Sunday, April 3, 2016

Send Them Outside to Play

If you have no relationship with nature,
you have no relationship with humanity.

-- Krishnamurti

The landscape of one’s home is always sacramental.
 It molds our character. It’s the soil out of which we grow.
 It’s where we either encounter the divine
or we never make the connection.

-- Seamus Heaney

If we have a relationship with nature, we do better in relationships with people because we realize that there are bigger truths than our own personal ones, and we can learn from nature. Nature has a way of humbling us, and reminding us that we’re not in control outdoors. In nature we become aware of a greater force at work in the world.

The health of our community depends on the health of our environment.

If we have a relationship with nature, we will care what happens to the environment. We will notice when our favorite river becomes polluted, or when our favorite woods are being cut down for a subdivision. We will notice because we will be outside and we will see the destruction. And we can stop some of the destruction if we say something.

If we don’t connect to nature, we will regard the forest only as a source of wood for building homes. We will think of the river only as a place for factories to dump their waste water. We won’t care about pesticides running off the land and into our lakes, killing the fish and making the water undrinkable. Unless we have a beloved fishing hole, or a favorite river that we like to canoe, we won’t care because we won’t have any personal investment.

Large businesses care little about the environment. They increasingly exist only to make as much money as fast as they can for their shareholders. Large businesses have large PR teams that create rosy pictures to make us think they care. They don’t. They really don’t.

If we don’t connect to nature, if we don’t come to love the woods and rivers and mountains, if we don’t feel we are part of nature’s community of living creatures, then we will exploit the land, and we will exploit each other. Everything becomes a commodity if we love nothing but money. If we don’t care about the welfare of others, then we exist only for ourselves, and that is sad.

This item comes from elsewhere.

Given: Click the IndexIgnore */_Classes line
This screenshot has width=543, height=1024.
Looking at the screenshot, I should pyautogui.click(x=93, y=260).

We will drink artificial water, and eat tasteless, plastic food. We will be depressed by the lack of natural beauty outside our windows because it’s all been bulldozed flat. And when we die, we will be alone, closed up in a hermetically-sealed room because the air smells bad.


Send your children outdoors to play so that they will grow up loving the land and care what happens to it. Go outside yourself before you become crusty, bitter, and bent over like an old curmudgeon money pocket. Breathe in the fresh air of the mountains and feel yourself come alive. Then you will understand what is at stake.